# Considering divorce



## jitsu86 (May 24, 2018)

Stats: Age 32, 5'9 190#, active, high earning entrepreneur, married 8 years.

My wife and I met in high school and remained friends. We started dating sophomore year of college and things were fantastic. We were highly attracted to each other, effortless high intensity sex, and we were very close.

We get married and things are ok for years. She worked as an elementary school teacher and I started my business. Sex began to decrease to maybe a couple times per month because "she was a stressed out teacher'. Even during her months off. But things were ok.

We began to seriously deteriorate a year ago.

I was raised by my grandmother. My parents were drug addicts and my grandmother took me in when I was 18 months old. I cannot begin to describe how close we were, even through my teen years. My grandmother was a very selfless lady, obviously, and I could never repay her for saving me in every way a child can be saved.

Last May, her health began to deteriorate. She fell May 1st, and broke her back at 83 years old. She was in intensive care for days, and I found out that I was medical POA. This upset family members because they were "stepped over". I took off the month of May to take care of my grandmother. 

The entire month, my wife nagged me.

"When are you going back to work?" Keep in mind we had over a year's worth of cash in the bank.
"I need you home more." My wife was now a stay at home mom.
"You're at the hospital too much. This could go on for months" Well, I was willing to take care of Gran for months if needed.

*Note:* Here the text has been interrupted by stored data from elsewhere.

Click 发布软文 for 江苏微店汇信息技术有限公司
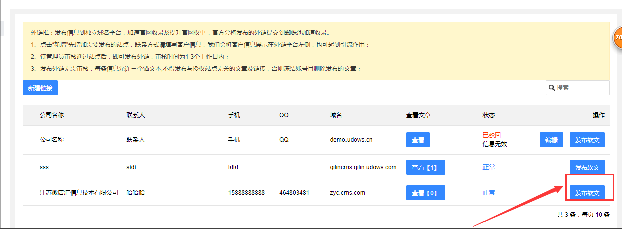This screenshot has width=622, height=229. [587, 193]
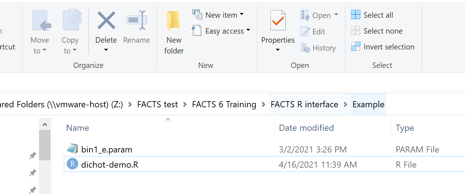The image size is (465, 194).
Task: Expand the Easy access dropdown
Action: 248,31
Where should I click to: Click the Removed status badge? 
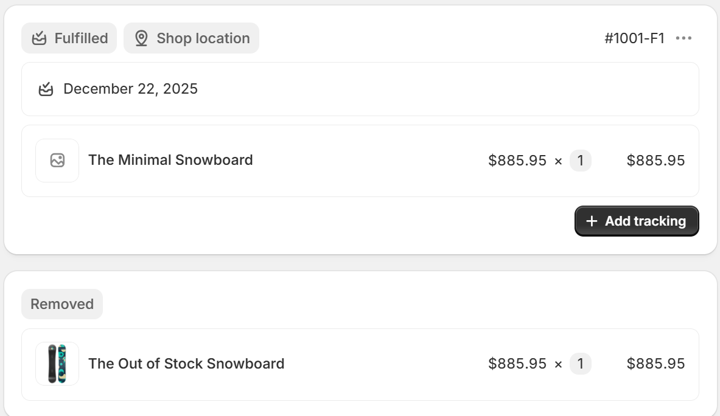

The breaking point was when I was literally following the ambulance to her rehab facility (assisted living short term) which is somewhere I promised my grandmother I would never put her. My wife called and was talking about the dog acting up. I told her I just didn't have the time to deal with this right now. As we are pulling in the assisted living facility, she says "**** you" and hangs up on me.

I don't need people often. I'm always the person that people go to for help. But I needed my wife that month. Not for emotional support, but to just take care of the basic normal household things and not become another problem for me.

Gran passed away May 30th.

Since then...

She says she hates me.
She has insisted to me, her family, and our therapist that I'm a sociopath. Nobody agrees with her.
She says if I need more sex then I should masturbate. 
She is now pregnant and threatens me a few times per month that I won't be allowed at the birth for XYZ reason of her choice. (the latest being, if I have had a cigar that day)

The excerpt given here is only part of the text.